Not clinically relevant

Prognosis and Prediction

IFS is locally aggressive but with relatively infrequent metastases and an overall favorable outcome. The overall 10-year survival rate for IFS with standard treatment regimens (various combinations of surgery and/or standard chemotherapy) is about 90%. Reported local recurrence rates are 25–40%, with recurrence highly associated with incomplete resection. However, for many tumors, complete surgical resection would result in substantial morbidity and is therefore not the ideal management. The rate of metastasis is 8–15%. Rare cases of spontaneous tumor regression have been observed.

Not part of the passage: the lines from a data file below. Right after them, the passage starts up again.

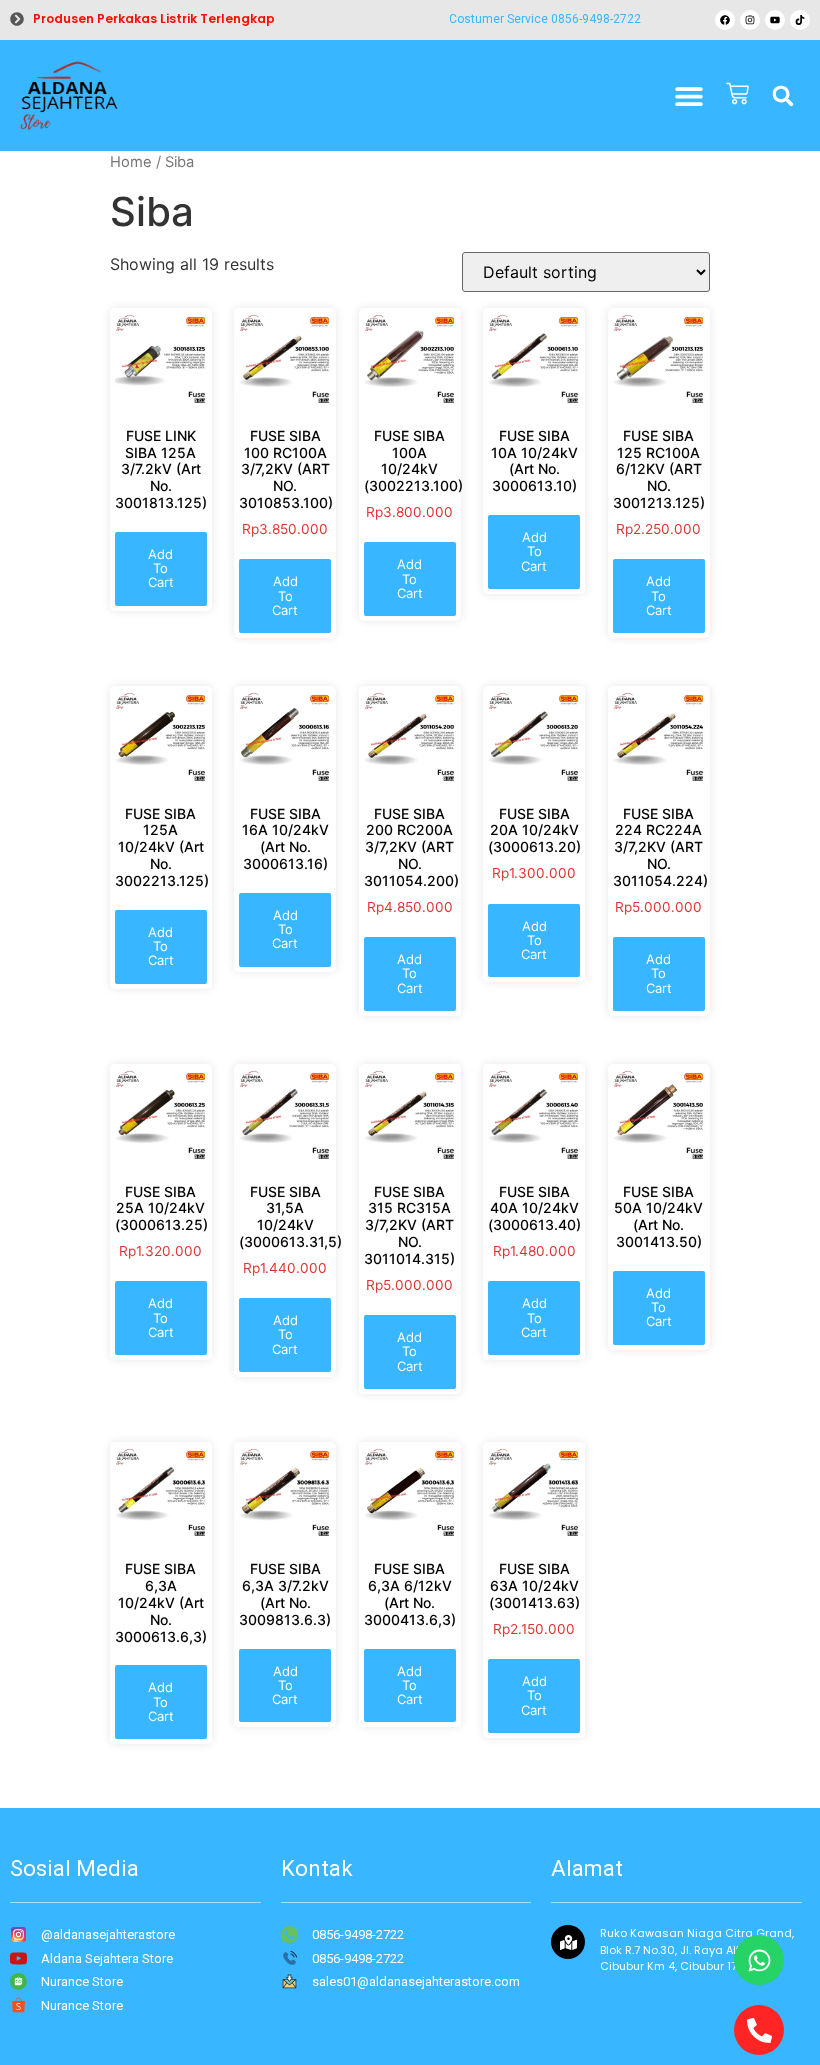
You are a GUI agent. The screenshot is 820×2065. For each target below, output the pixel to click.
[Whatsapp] (759, 1960)
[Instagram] (750, 20)
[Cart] (737, 95)
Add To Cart (161, 568)
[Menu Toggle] (689, 96)
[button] (783, 96)
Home (131, 162)
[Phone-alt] (759, 2030)
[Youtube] (775, 20)
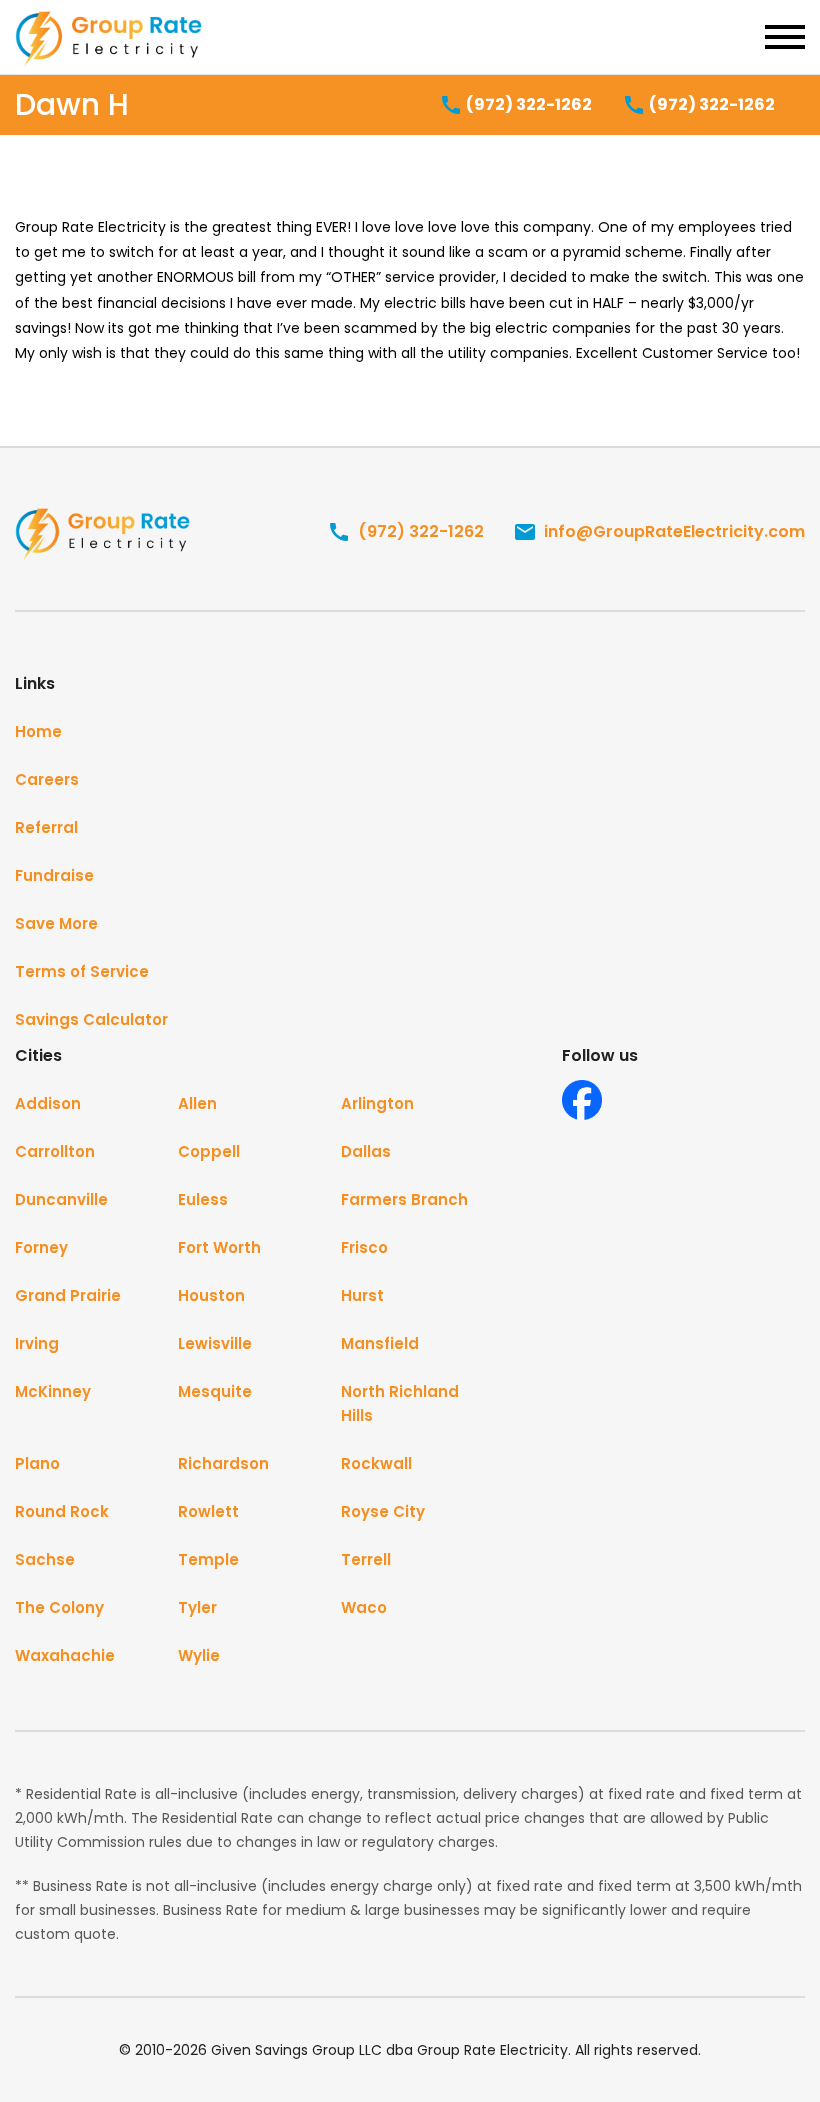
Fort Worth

The advent of targeted tyrosine kinase inhibitors may alter the prognosis and clinical management of this disease in advanced or intractable disease.

Clinical Features

Diagnostic Molecular Pathology

ETV6-NTRK3 or other gene fusions/rearrangements can be demonstrated by a variety of molecular approaches.

Essential and Desirable Diagnostic Criteria

Essential: the majority of patients are aged < 2 years; spindle to primitive ovoid/round cell tumor; often arranged in a fascicular/herringbone pattern; staghorn vasculature and mixed inflammation. Desirable: ETV6-NTRK3 fusion or other rearrangements involving NTRK1, BRAF, and MET.